Re: alternatives to 'strlcpy'

2017-09-28 Thread Paul Eggert

On 09/28/2017 12:36 PM, Dmitry Selyutin wrote:

ptrdiff_t is not a good choice here,  > because it represents not length, but 
difference between pointers
They're the same concept in C. In 7th Edition Unix strlen returned int, 
and this was better than having it return an unsigned type due to common 
problems with wraparound arithmetic and comparisons with unsigned types. 
In GNU Emacs source code, the general style has been to prefer signed 
integers for indexes and sizes and the like, and this has helped us gain 
reliability because we can catch integer overflows better by compiling 
with -fsanitize=undefined, bugs that we couldn't catch so easily if we 
used unsigned integers.


This is why I suggest ptrdiff_t for new low-level APIs. Although it 
limits object size to PTRDIFF_MAX, that limitation is present already 
because in practice behavior is undefined when you compute p1-p2 when 
((char *) p1 - (char *) p2) does not fit into ptrdiff_t, which means 
that objects larger than PTRDIFF_MAX are dangerous and should be avoided 
anyway.


ssize_t is a worse choice for portable software, as it is not in 
stddef.h and on a few old platforms ssize_t is narrower than size_t 
(POSIX allows this).


All this is moot of course if any new function returns bool or void, as 
I suspect it should.






Re: alternatives to 'strlcpy'

2017-09-28 Thread Paul Eggert

On 09/28/2017 11:39 AM, Bruno Haible wrote:

in BSD, it is common practice to try
a call with a fixed-size stack-allocated or statically allocated buffer,
and try dynamic memory only when this first attempt fails.


This doesn't match my experience with BSD application code, where the 
most common practice is to call strlcpy and ignore the return value.
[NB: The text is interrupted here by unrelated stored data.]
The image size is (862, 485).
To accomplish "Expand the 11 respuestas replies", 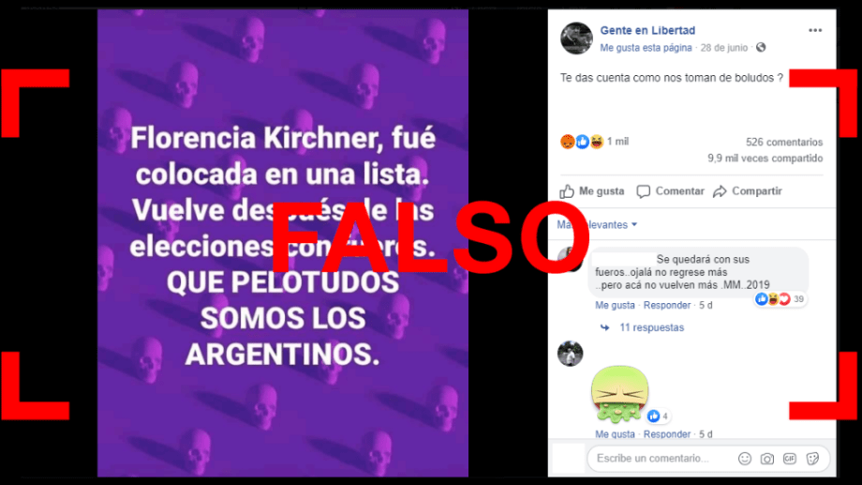I will pyautogui.click(x=651, y=327).
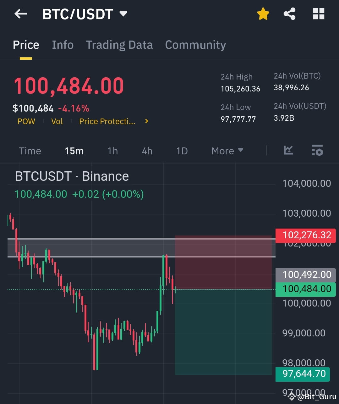The height and width of the screenshot is (404, 339).
Task: Navigate back with the arrow icon
Action: (x=20, y=14)
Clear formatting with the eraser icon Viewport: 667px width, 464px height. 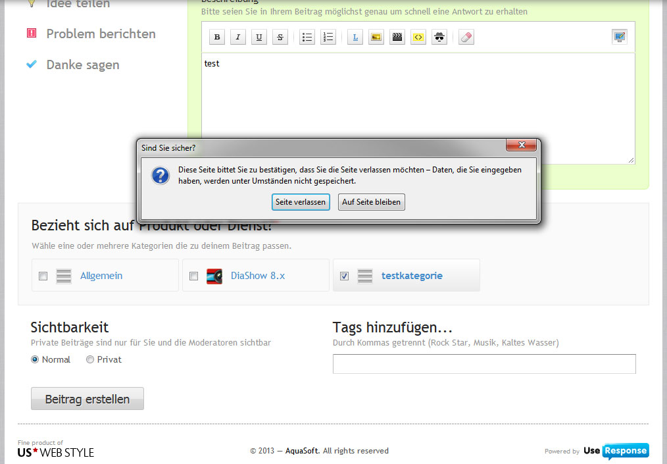[466, 38]
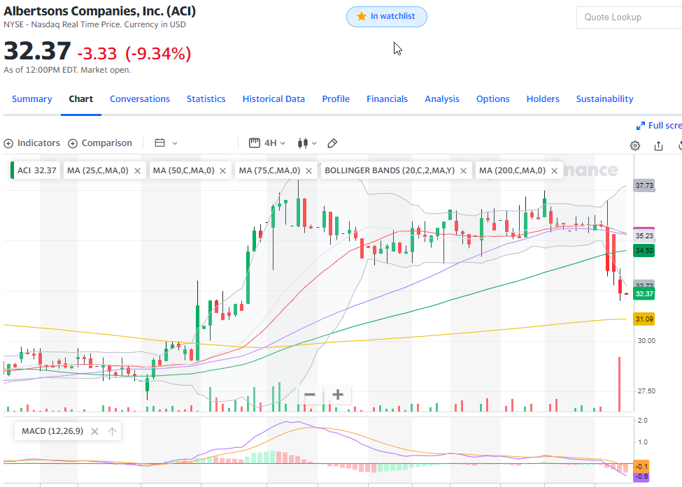Click the Comparison button
Screen dimensions: 682x487
100,143
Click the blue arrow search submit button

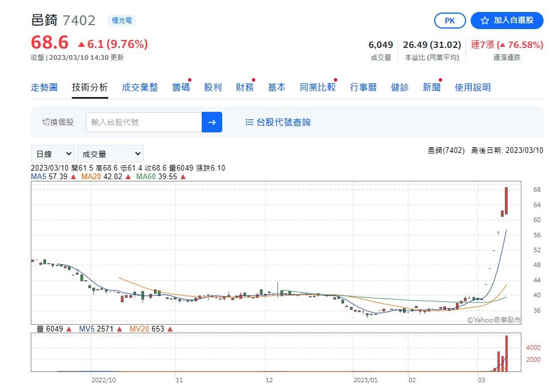211,122
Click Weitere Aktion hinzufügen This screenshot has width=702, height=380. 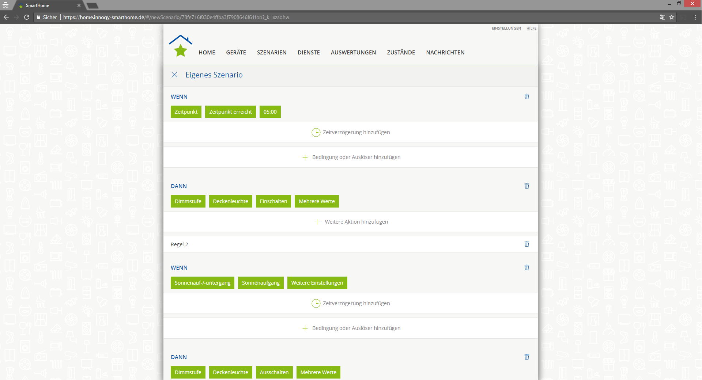coord(351,222)
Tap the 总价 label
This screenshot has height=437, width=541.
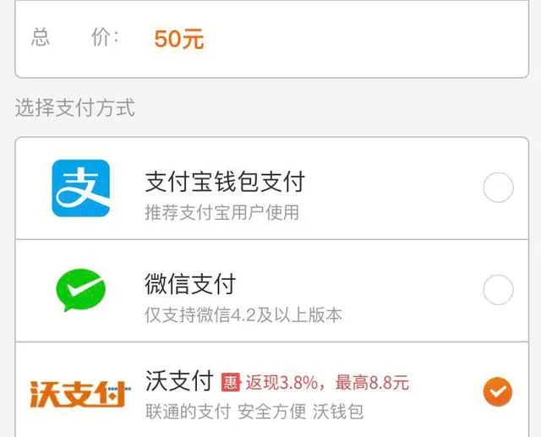click(x=75, y=37)
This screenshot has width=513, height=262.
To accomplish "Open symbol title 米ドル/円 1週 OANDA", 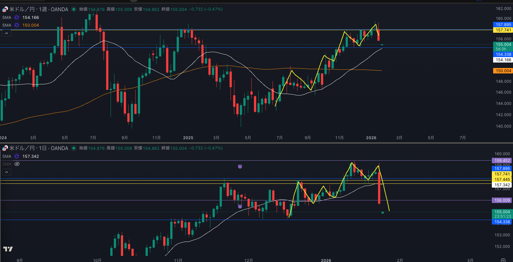I will [x=38, y=9].
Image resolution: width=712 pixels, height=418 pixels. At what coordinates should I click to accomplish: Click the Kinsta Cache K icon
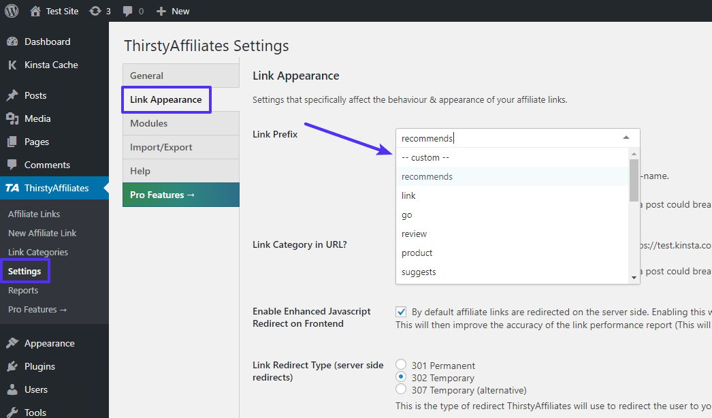(12, 65)
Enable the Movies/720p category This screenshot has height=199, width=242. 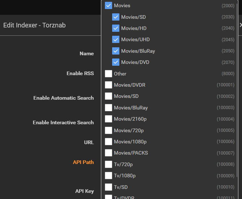click(109, 130)
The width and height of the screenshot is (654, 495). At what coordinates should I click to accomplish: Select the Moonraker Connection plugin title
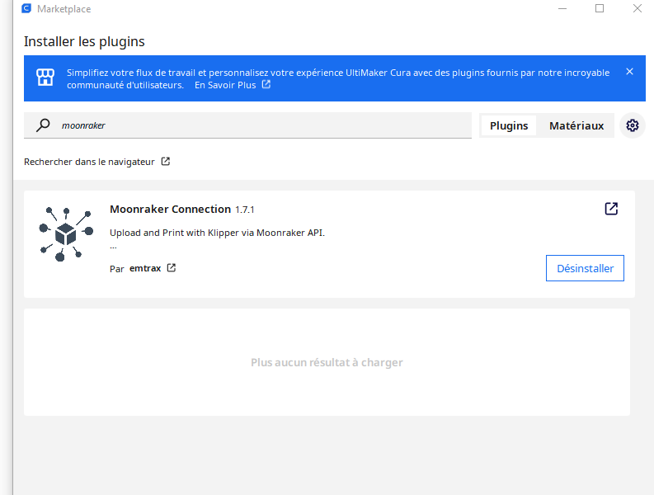(170, 210)
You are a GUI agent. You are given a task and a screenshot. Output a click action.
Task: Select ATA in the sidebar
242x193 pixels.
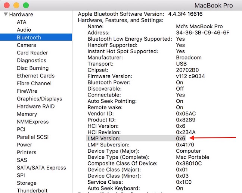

I 
looked at the source for OpenSSH 7.5 (the current version). Of its 56 
calls to strlcpy, only 15 check the return value, and none of these 
calls try dynamic allocation later (they all simply fail in the caller 
somehow). Of the 41 calls that ignore the return value, sometimes this 
is a bug and sometimes not, and often when it is not a bug plain strcpy 
would work as well. So the strlcpy API appears to be a poor fit for 
OpenSSH's needs.



/* Copies the string SRC, possibly truncated, into the bounded memory area
[DST,...,DST+DSTSIZE-1].
If the result fits, it returns 0.
If DSTSIZE is 0, it returns -1 and sets errno to EINVAL.
If DSTSIZE is nonzero and the result does not fit, it produces a NUL-
terminated truncated result, and returns -1 and sets errno to E2BIG.  */
extern int strgcpy (char *__dst, size_t __dstsize, const char *__src)
   __attribute__ ((__nonnull__ (1, 3)))
   __attribute__ ((__warn_unused_result__));


Some comments:

* I suggest a name that does not begin with "str", as that's reserved to 
the implementation.


* I too am bothered by this function setting errno (and using two 
different errno values to boot); it'd be simpler for it to just to 
return a value, or to abort if the destination is too small.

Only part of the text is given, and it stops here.